Still, some dioceses are exercising more control, not less, over their youth sports programs. In Cleveland, the largest diocese in Ohio, CYO is managed by a full-time employee who runs 20,000 sports programs for 11 children, and has a set of charters and bylaws for accountability and legal protection. It introduced seven-on-seven tackle football to make young players comfortable in the game, and has dramatically reduced the amount of contact in practices.
The diocese also works with the Sports Medicine Center at Akron Children’s Hospital to track concussions and other injuries. University Hospitals Sports Medicine, which operates throughout Northeast Ohio, provides coaches with specialists to teach about the prevention and treatment of injuries, including concussions.

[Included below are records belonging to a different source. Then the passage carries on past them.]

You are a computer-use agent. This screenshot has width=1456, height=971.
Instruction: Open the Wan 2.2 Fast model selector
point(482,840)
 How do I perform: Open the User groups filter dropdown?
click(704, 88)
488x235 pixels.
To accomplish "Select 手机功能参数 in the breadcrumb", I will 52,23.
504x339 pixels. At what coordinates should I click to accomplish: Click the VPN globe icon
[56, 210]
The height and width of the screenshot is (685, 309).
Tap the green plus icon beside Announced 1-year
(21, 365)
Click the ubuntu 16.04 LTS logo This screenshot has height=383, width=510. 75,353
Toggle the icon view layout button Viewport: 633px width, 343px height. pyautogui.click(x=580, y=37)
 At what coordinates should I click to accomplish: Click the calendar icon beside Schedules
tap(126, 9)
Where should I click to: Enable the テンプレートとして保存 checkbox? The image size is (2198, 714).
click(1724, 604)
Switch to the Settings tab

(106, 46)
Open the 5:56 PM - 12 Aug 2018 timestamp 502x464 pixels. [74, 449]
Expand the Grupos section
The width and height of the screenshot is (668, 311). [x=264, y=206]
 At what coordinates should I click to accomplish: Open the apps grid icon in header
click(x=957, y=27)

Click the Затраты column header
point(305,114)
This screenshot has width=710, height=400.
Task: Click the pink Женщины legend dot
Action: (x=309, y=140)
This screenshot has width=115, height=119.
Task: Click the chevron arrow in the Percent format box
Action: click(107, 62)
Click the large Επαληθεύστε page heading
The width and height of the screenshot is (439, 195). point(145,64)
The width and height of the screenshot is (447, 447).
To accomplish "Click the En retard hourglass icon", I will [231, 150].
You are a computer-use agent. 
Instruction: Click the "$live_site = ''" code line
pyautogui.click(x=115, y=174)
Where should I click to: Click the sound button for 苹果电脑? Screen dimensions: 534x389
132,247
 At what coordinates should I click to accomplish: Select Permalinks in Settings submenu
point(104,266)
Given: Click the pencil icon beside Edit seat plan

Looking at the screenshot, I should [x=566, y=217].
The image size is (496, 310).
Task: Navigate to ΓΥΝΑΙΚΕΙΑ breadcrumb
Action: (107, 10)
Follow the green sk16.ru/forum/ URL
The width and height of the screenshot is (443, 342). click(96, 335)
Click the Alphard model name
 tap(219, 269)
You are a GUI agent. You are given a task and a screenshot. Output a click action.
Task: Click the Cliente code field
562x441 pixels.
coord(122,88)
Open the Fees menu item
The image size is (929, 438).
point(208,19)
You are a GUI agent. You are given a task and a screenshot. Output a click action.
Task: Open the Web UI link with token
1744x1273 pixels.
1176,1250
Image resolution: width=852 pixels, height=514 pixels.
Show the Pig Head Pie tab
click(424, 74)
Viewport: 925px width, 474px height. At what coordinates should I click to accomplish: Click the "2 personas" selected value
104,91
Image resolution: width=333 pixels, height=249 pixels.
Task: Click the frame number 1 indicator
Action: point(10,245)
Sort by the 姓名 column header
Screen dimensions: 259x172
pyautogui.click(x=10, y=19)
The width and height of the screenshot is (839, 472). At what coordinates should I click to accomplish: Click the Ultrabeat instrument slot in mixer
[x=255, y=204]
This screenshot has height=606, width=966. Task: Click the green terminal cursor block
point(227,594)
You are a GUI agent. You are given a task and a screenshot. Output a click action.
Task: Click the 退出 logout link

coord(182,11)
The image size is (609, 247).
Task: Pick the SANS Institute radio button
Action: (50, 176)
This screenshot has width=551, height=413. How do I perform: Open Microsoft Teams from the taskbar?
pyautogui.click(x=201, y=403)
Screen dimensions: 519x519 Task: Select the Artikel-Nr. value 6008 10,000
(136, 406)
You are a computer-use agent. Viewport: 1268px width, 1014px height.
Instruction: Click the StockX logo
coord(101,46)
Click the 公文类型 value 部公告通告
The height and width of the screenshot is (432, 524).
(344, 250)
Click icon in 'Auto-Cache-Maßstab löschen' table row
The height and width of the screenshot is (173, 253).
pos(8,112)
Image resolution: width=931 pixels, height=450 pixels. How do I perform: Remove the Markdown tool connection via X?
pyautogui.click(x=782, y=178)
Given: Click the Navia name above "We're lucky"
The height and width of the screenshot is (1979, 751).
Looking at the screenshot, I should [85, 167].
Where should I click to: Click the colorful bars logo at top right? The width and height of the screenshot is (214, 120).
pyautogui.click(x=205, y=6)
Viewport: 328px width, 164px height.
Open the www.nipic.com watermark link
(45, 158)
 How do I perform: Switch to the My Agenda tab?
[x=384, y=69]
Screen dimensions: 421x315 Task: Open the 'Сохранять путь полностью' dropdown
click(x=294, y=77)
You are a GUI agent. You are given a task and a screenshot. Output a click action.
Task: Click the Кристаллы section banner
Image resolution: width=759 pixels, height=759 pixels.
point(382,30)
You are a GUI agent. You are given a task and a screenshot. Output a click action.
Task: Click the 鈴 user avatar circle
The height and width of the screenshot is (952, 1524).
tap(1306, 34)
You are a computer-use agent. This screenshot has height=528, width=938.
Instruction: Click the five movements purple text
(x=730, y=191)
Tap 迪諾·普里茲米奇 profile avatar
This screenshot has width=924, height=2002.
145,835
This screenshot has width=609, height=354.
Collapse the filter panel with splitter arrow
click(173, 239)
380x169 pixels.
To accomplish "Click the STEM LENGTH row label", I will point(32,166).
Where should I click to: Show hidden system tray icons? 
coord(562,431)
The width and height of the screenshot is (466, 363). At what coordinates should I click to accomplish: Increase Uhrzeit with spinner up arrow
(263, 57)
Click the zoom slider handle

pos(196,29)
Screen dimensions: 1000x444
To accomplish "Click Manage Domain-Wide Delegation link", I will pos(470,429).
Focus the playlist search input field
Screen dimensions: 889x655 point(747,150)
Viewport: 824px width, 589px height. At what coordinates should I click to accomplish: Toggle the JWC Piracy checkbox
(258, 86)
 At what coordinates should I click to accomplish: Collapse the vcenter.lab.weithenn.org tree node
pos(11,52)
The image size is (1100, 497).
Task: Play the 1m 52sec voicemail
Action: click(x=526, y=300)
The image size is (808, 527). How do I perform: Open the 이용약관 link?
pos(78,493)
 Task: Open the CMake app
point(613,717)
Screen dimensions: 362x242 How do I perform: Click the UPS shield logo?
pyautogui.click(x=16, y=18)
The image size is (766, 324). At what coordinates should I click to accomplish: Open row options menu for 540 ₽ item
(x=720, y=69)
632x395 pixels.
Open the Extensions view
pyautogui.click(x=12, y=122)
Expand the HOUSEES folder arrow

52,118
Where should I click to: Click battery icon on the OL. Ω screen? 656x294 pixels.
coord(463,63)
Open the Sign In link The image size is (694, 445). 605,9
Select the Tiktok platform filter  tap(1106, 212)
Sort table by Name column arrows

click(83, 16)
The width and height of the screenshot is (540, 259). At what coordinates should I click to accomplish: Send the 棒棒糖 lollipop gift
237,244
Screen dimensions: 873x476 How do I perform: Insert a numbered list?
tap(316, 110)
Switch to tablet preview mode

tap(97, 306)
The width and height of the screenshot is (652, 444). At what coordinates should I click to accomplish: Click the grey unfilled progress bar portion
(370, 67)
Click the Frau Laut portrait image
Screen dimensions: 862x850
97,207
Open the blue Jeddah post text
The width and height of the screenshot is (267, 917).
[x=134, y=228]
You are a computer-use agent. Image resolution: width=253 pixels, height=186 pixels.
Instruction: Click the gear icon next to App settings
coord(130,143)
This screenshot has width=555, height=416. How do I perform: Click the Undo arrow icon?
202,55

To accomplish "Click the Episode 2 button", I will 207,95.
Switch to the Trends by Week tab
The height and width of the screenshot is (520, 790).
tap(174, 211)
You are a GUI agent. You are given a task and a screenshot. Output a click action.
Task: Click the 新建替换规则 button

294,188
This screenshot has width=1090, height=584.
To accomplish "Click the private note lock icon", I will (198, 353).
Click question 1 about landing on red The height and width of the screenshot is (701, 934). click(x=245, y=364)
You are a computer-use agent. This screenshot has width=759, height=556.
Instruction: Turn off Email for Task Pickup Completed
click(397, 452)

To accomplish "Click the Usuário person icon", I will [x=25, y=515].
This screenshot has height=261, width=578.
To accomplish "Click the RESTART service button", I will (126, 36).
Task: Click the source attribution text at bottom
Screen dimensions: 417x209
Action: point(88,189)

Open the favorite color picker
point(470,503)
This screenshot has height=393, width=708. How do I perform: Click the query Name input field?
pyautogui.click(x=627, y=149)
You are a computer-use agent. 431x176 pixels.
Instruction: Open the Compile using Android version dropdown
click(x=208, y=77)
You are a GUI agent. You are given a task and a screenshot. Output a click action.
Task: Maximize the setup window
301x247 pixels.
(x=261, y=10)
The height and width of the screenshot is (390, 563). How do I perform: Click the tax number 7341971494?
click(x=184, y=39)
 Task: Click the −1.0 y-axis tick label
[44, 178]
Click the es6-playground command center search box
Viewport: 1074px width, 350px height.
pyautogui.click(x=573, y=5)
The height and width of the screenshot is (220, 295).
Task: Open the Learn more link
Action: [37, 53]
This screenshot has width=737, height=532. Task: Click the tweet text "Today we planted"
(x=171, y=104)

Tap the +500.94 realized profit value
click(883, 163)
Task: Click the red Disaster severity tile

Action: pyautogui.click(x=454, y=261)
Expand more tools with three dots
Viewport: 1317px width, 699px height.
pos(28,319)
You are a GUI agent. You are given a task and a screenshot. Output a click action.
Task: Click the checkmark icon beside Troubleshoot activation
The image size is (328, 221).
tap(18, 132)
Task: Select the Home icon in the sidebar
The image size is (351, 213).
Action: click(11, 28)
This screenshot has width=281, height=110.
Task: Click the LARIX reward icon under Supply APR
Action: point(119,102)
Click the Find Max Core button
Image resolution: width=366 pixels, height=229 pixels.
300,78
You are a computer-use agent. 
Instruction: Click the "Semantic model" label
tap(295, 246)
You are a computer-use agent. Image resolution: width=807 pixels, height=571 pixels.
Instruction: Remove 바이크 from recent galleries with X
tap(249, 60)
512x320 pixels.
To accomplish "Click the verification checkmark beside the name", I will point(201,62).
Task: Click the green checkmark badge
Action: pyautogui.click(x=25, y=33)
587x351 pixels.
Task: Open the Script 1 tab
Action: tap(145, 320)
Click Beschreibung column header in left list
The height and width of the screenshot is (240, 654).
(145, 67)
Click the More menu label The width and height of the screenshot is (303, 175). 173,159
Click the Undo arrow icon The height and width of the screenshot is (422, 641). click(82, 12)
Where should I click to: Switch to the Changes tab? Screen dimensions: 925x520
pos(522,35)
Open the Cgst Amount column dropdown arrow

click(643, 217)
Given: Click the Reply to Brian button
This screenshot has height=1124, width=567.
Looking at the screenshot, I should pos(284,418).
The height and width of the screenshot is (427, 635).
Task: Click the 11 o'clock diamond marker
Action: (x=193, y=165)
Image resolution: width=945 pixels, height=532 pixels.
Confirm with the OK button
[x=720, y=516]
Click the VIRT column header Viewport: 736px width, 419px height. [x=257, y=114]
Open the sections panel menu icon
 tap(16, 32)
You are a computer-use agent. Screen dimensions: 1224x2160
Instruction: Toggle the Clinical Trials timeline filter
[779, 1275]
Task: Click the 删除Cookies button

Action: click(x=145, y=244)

Dobie Moser, CYO’s director for Catholic Charities in Cleveland, hopes the additional steps will help tackle the football program, which saw a 42 percent drop among seventh-graders and 58 percent among eighth-graders between 2014 and 2019 has been seen. The flag football program expanded rapidly during this period.
“CYO is not immune: trends and issues in football are also affecting us greatly,” Moser said. “We are not blindly optimistic that what we are doing will reverse these trends.”
All volunteer trainers must take courses on basic medicine and sports teaching methods. Soccer coaches must also attend nine-hour classes on football safety, to encourage coaches to stop using old-fashioned handling methods when head injuries were taken less seriously.
“The biggest asset at CYO is the quality of the coaches,” Moser said. “The biggest risk is the quality of the coaches.”